● PROBLEM STATEMENT: Repeat exactly what runs from the line with "This screenshot has" through the last line of the material, and keep the pictures out of it.

________

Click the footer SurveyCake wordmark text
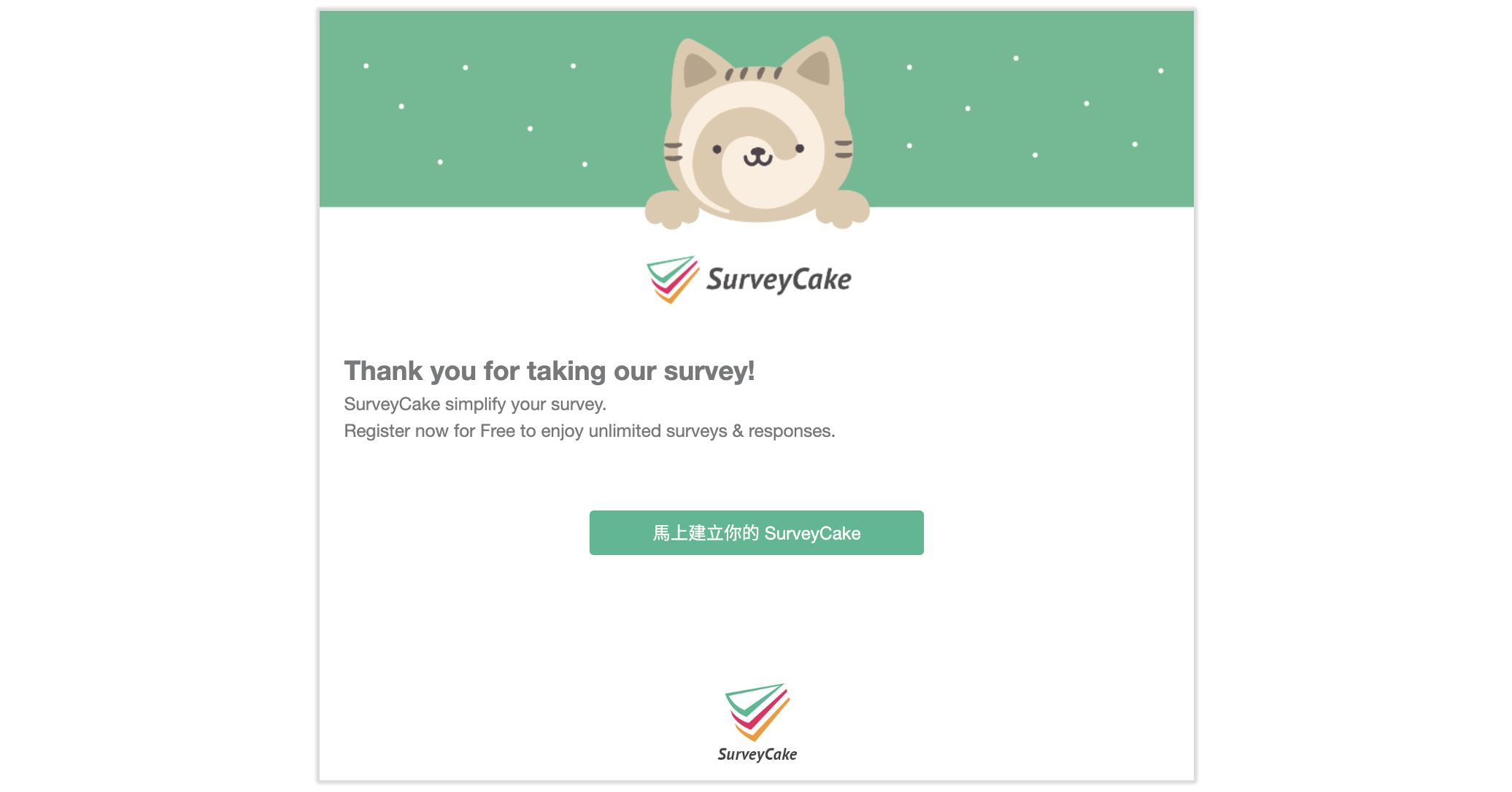The image size is (1512, 792). coord(756,756)
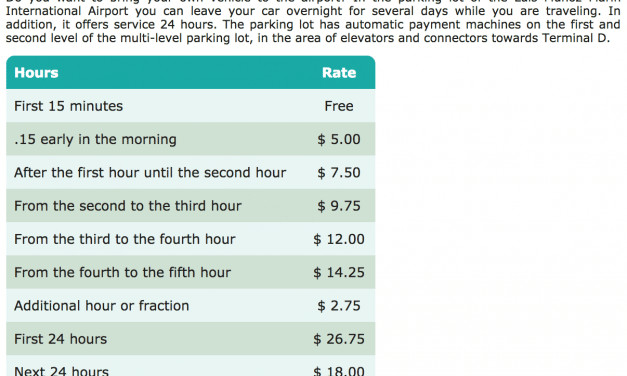Click the Hours column header

coord(36,73)

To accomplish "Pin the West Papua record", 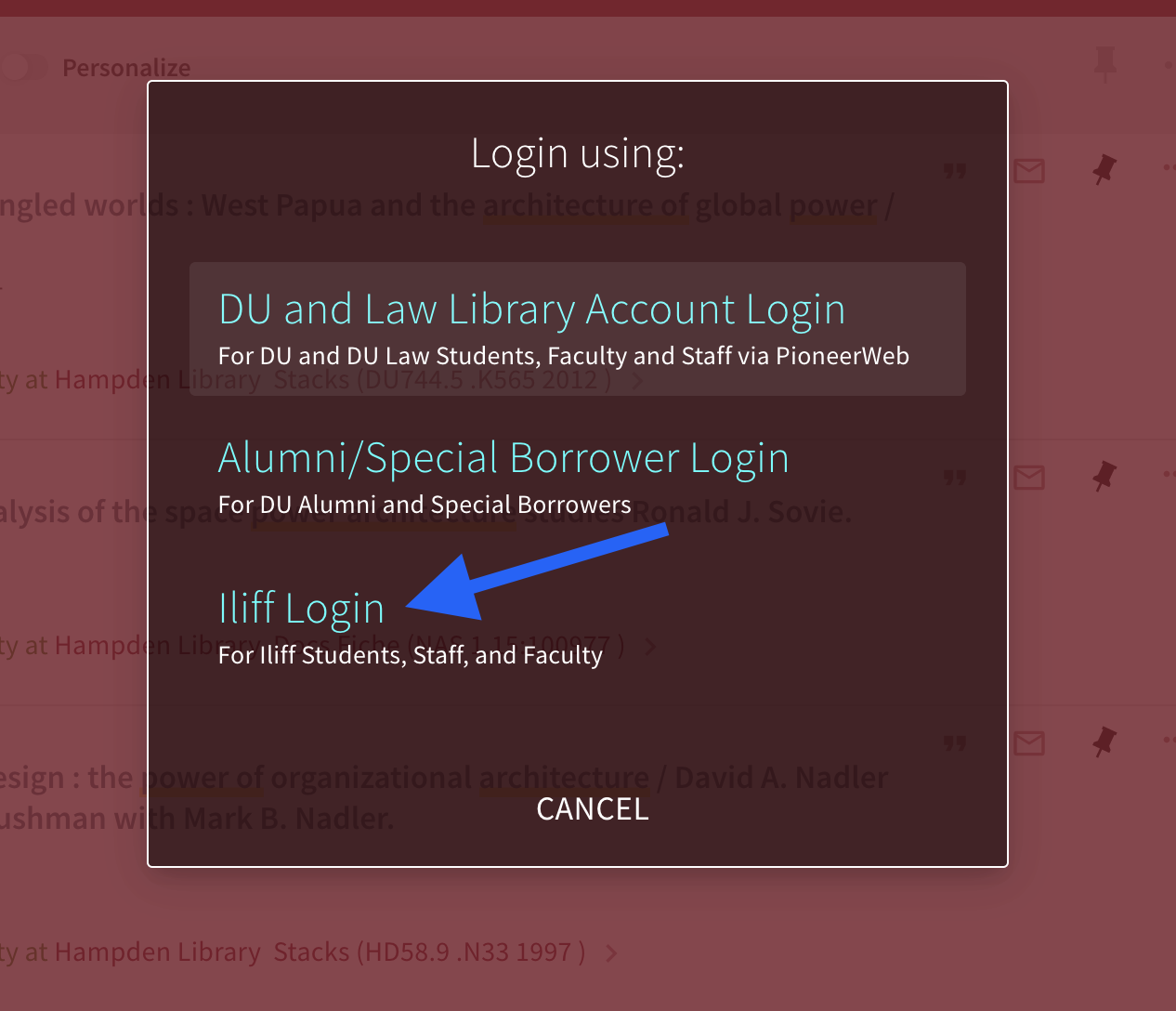I will point(1104,170).
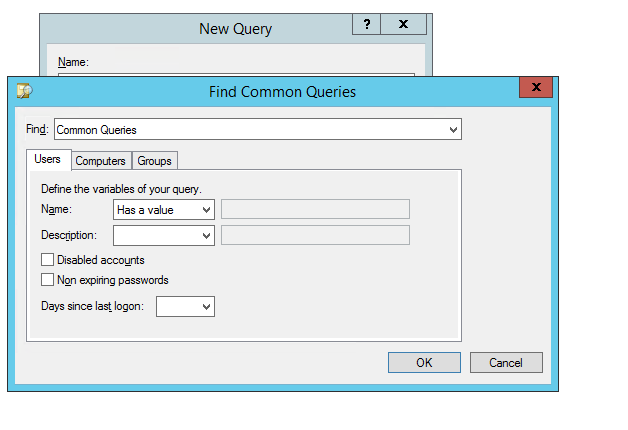Close the New Query window

coord(403,24)
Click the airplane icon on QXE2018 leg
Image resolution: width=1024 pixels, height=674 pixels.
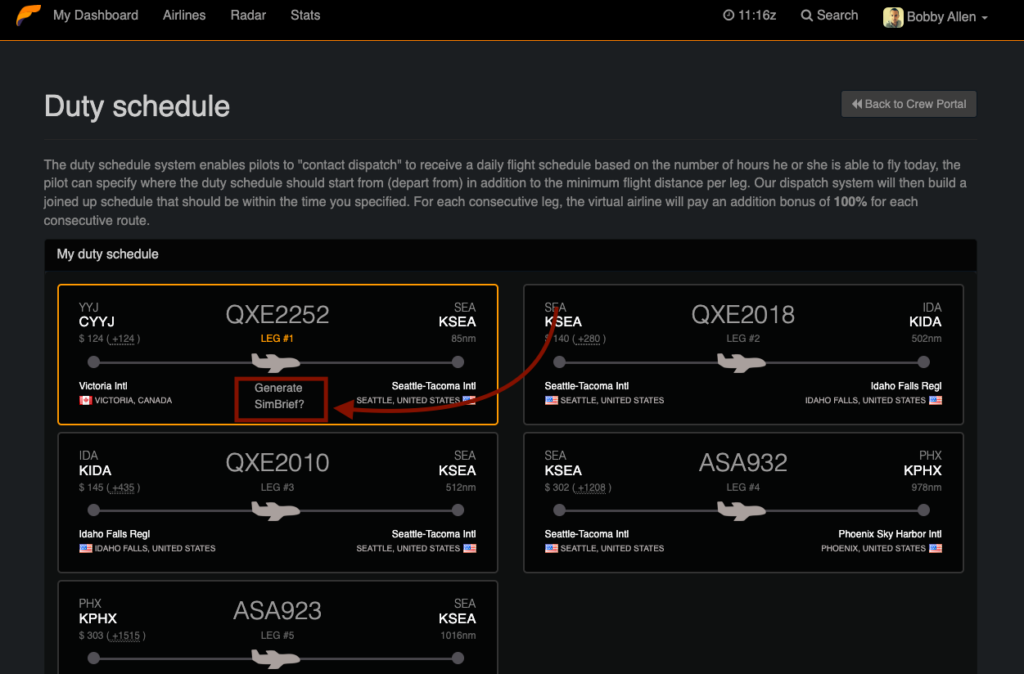click(x=741, y=362)
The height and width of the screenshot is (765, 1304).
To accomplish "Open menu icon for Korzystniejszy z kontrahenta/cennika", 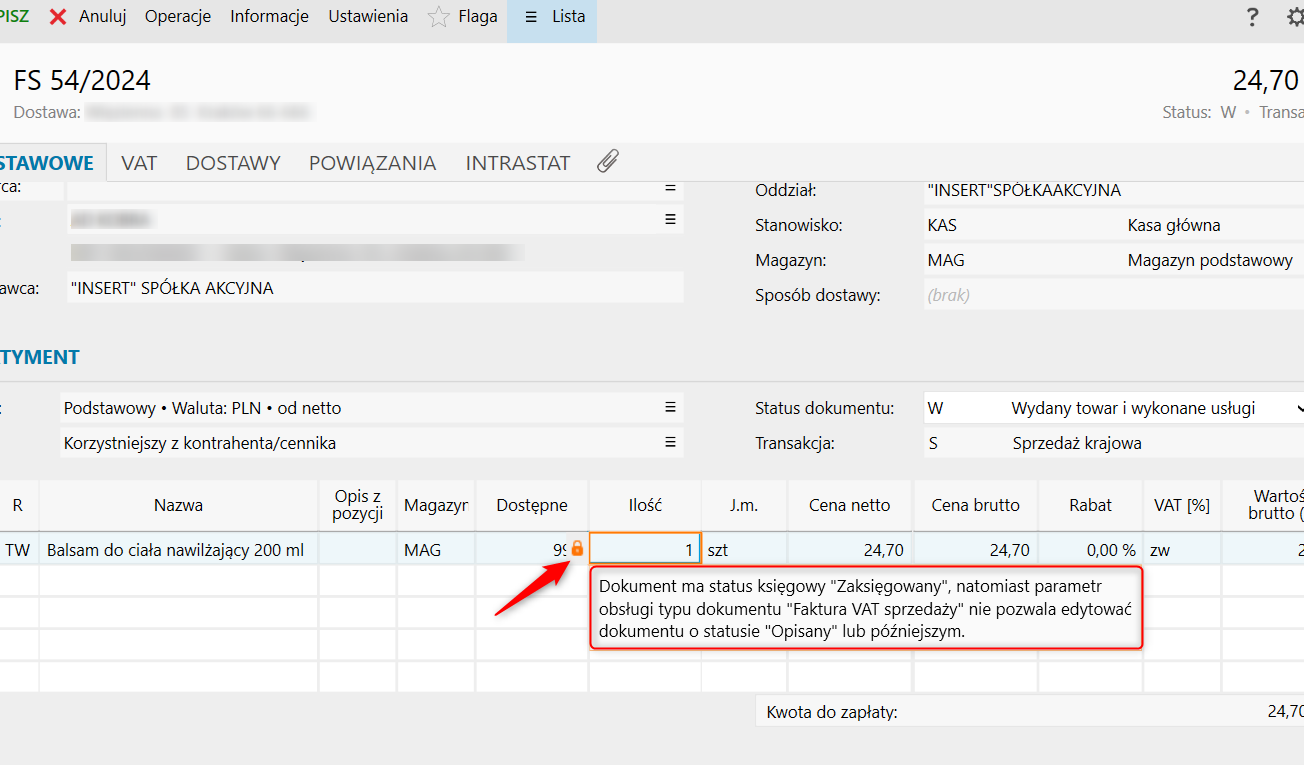I will coord(671,443).
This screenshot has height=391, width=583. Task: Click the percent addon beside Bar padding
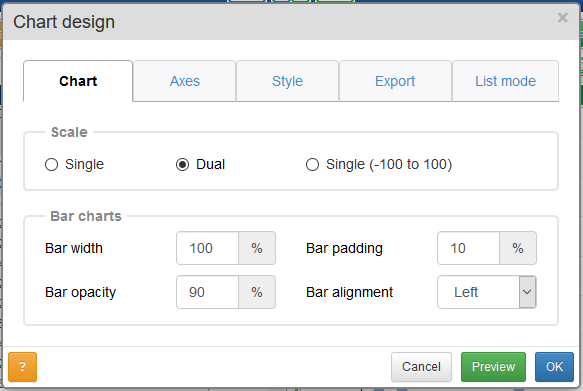click(518, 248)
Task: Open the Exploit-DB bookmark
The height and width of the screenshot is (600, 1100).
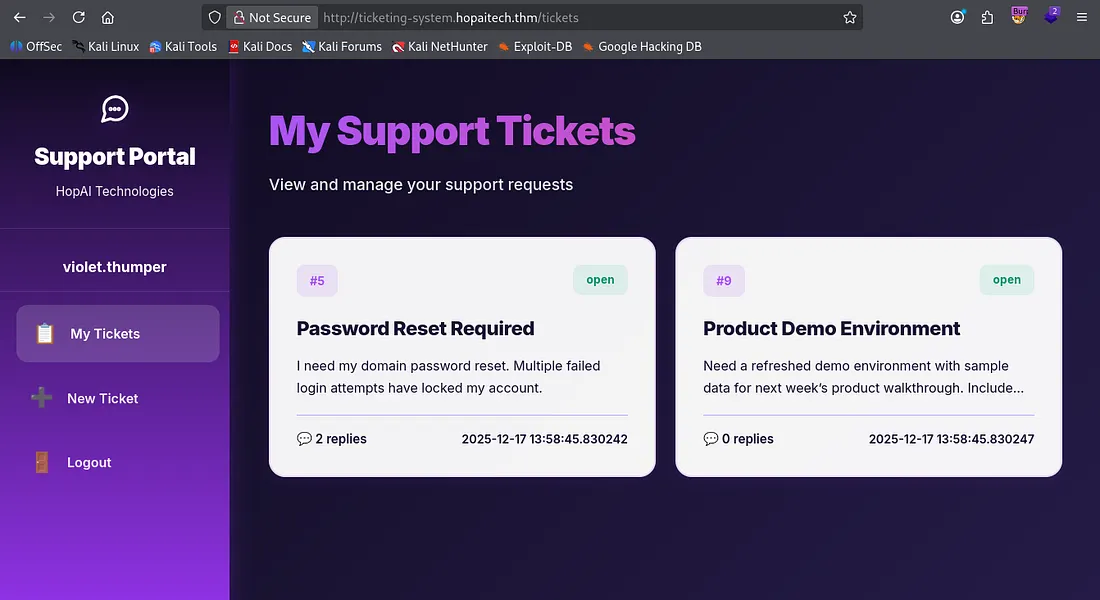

________

● TASK OUTPUT:
This screenshot has height=391, width=583. Task: Click the percent addon beside Bar padding
click(518, 248)
Task: Open the Exploit-DB bookmark
The height and width of the screenshot is (600, 1100).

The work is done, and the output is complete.